*** Opening of Given entries ***

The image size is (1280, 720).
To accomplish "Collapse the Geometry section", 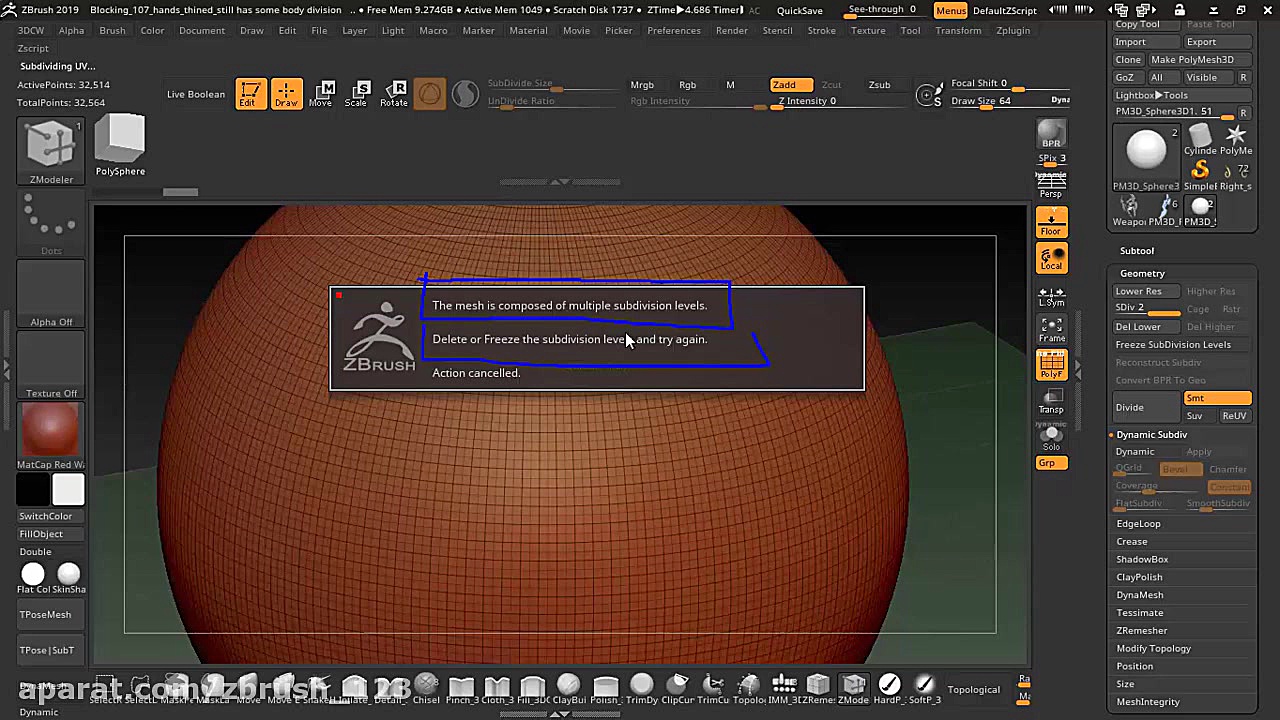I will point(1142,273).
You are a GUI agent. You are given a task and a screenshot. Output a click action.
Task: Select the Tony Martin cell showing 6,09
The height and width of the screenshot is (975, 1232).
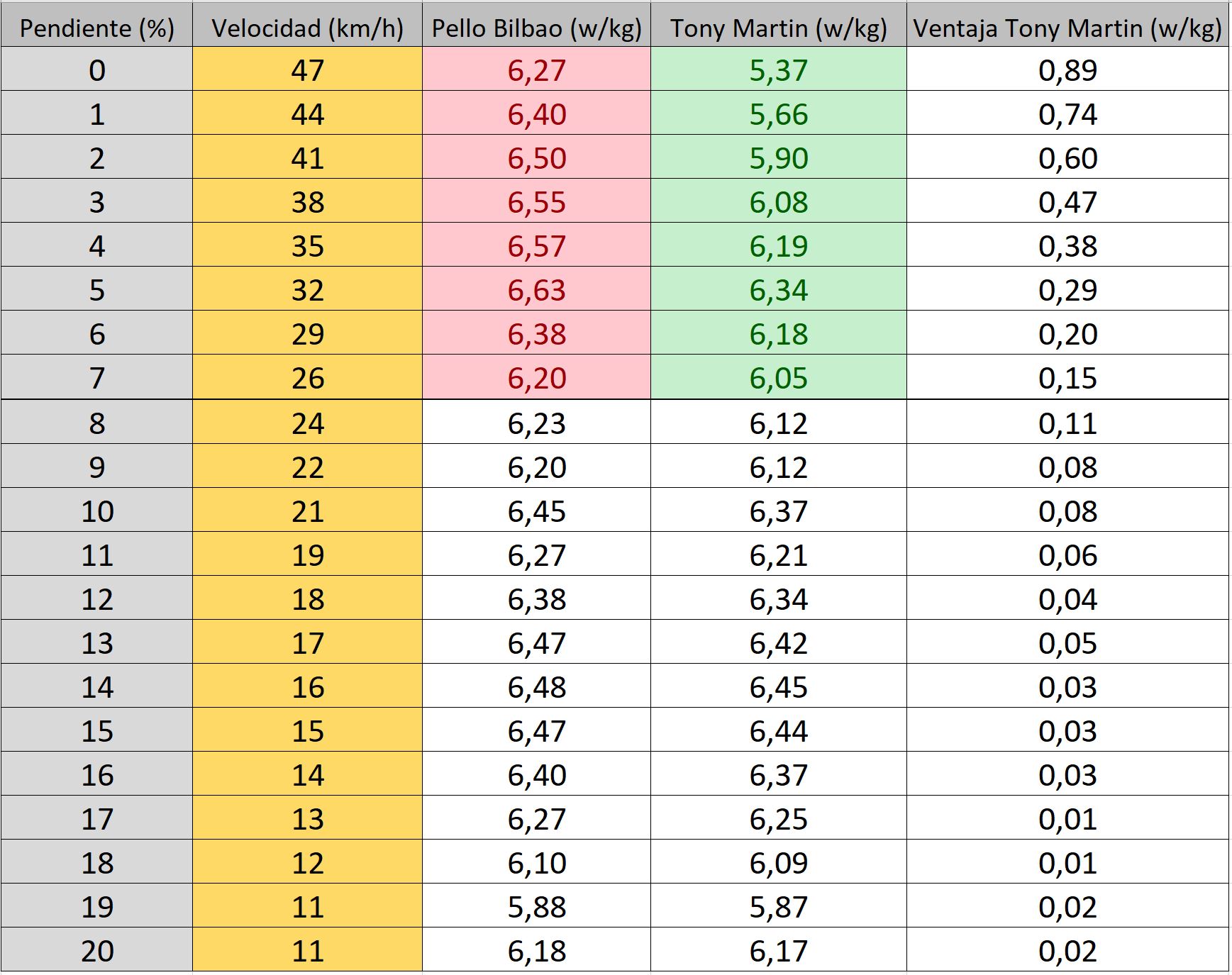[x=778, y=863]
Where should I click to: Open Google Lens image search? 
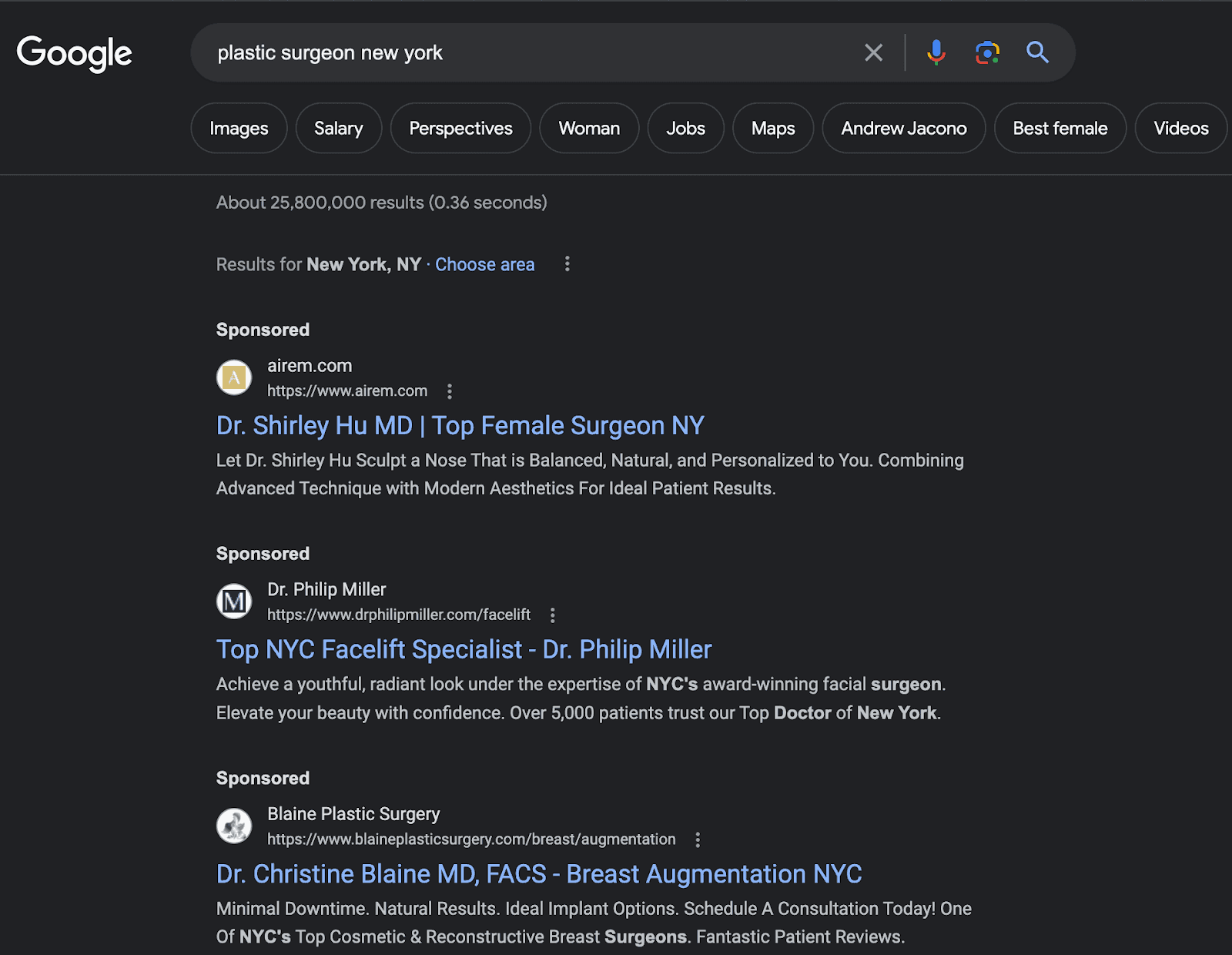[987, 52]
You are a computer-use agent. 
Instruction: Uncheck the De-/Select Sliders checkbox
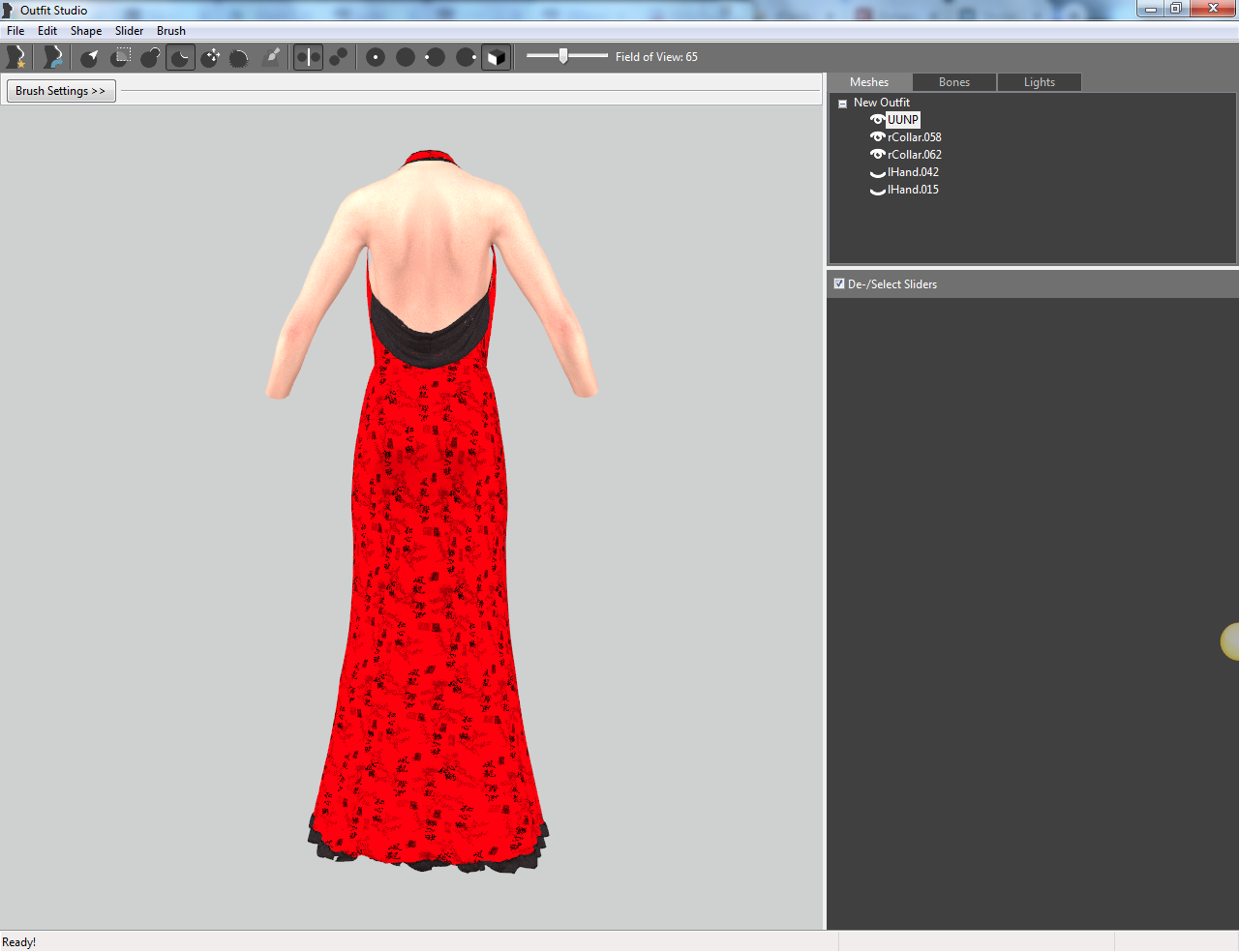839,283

*** Close of Given entries ***

About this task →
Leave out the pictures and return, exactly as written, only the lines from the line with "Instruction: Uncheck the" through the end of the records above.

Answer space →
Instruction: Uncheck the De-/Select Sliders checkbox
839,283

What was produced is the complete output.